Por muy irresponsables que sean nuestros congresistas, el presupuesto no se formula de manera arbitraria, sino con base en proyecciones de ingresos y necesidades de gasto del gobierno. Lamentablemente, la falta de información y la opacidad en la gestión de los fondos públicos es una constante que dificulta el control ciudadano y la supervisión de las políticas gubernamentales.
En general hay dos formas de evaluar el desempeño de un gobierno. La primera, es tratar de hacerlo con “objetividad”, lo que demanda analizar datos cuantitativos y cualitativos, con indicadores de desempeño que reflejen el cumplimiento de objetivos y metas establecidas. Ello posibilita, aunque sea difícil de hacerlo, analizar sin sesgos políticos o ideológicos. Algunas organizaciones nacionales intentan esas evaluaciones, a cambio de recibir palos como respuesta oficial.
El segundo enfoque es el subjetivo e implica formarse una opinión personal sobre el desempeño del gobierno, basada en la percepción individual y la experiencia. Es el que hacemos la mayoría de los hondureños y hondureñas. Este enfoque parte del grado de satisfacción que cada uno tiene con los servicios públicos, su nivel de confianza en las instituciones, o cómo valora el costo de sus compras en el mercado, en las pulperías o en los supermercados. Esa convivencia con la realidad cotidiana nos hace aprobar o aplazar la actuación de los gobernantes.
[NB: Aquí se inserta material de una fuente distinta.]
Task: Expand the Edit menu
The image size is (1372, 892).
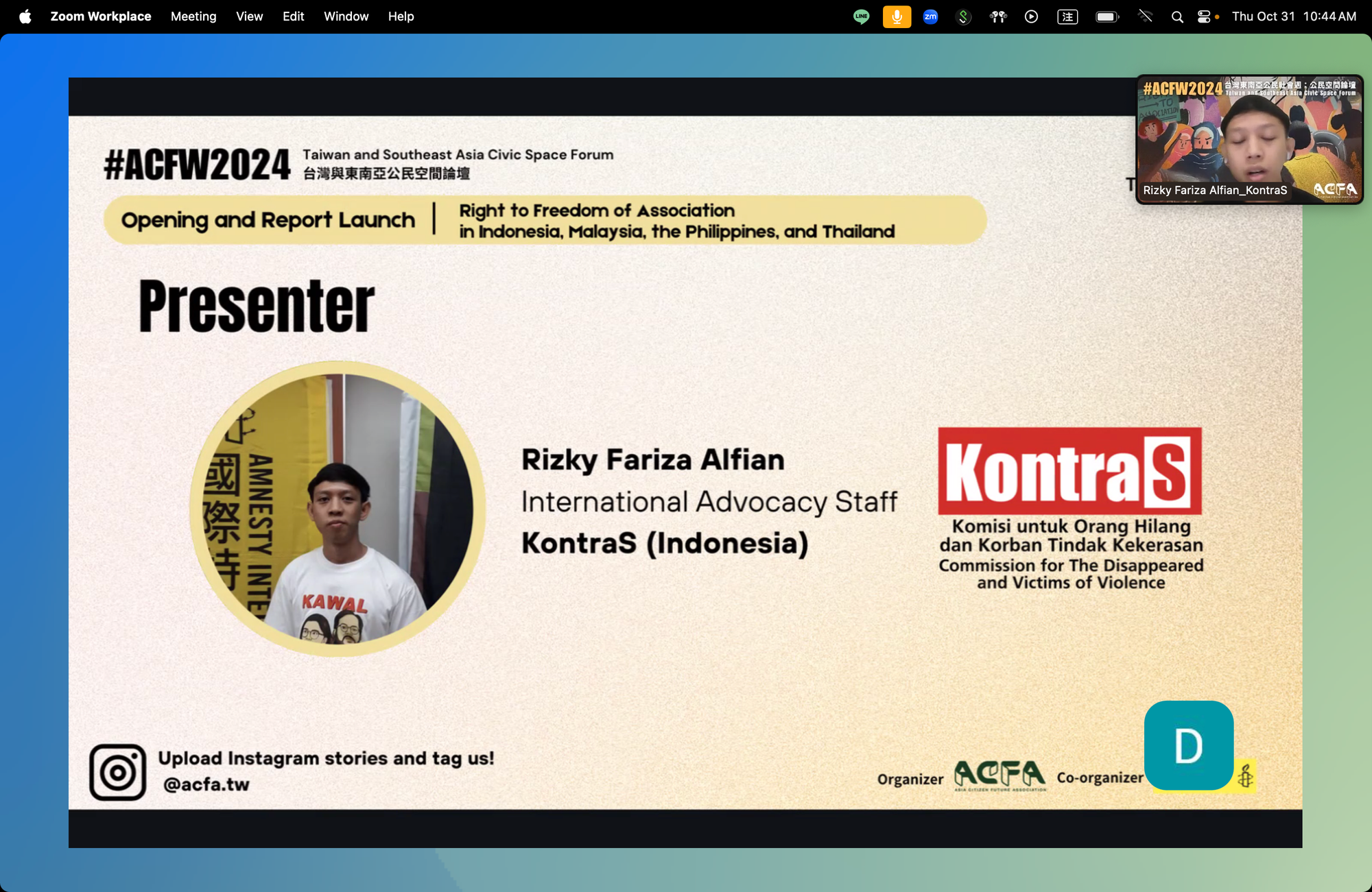Action: click(293, 16)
En la práctica las dos formas de evaluar se mezclan; no hay manera de evitarlo, pero el desafío es dejar que hablen los hechos. En ese sentido, es bonito ver a la presidenta rodeada de escolares cuando inaugura un aula, pero ¿qué tanto invirtió el Estado en las escuelas, colegios y universidades públicas para alcanzar condiciones físicas mínimas y adecuadas para el desenvolvimiento de sus actividades? O ¿Qué se hizo en materia de reforma educativa para mejorar la equidad en el acceso y la adecuación de la oferta educativa a las demandas sociales y productivas del país?
Es posible que escuchemos afirmar que “éste es el mejor gobierno de la historia”, pero no se trata, por ejemplo, de mostrar dibujos de hospitales cuando la promesa oficial era dejarlos construidos. Cualquier persona medianamente informada reconoce que no es sencillo gobernar, que el modelo de desarrollo económico y social que hemos tenido está en crisis permanente, pero la pregunta que deben responder las autoridades es ¿Cuál fue la alternativa real que propusieron y ejecutaron estos cuatro años o todo fue más de lo mismo?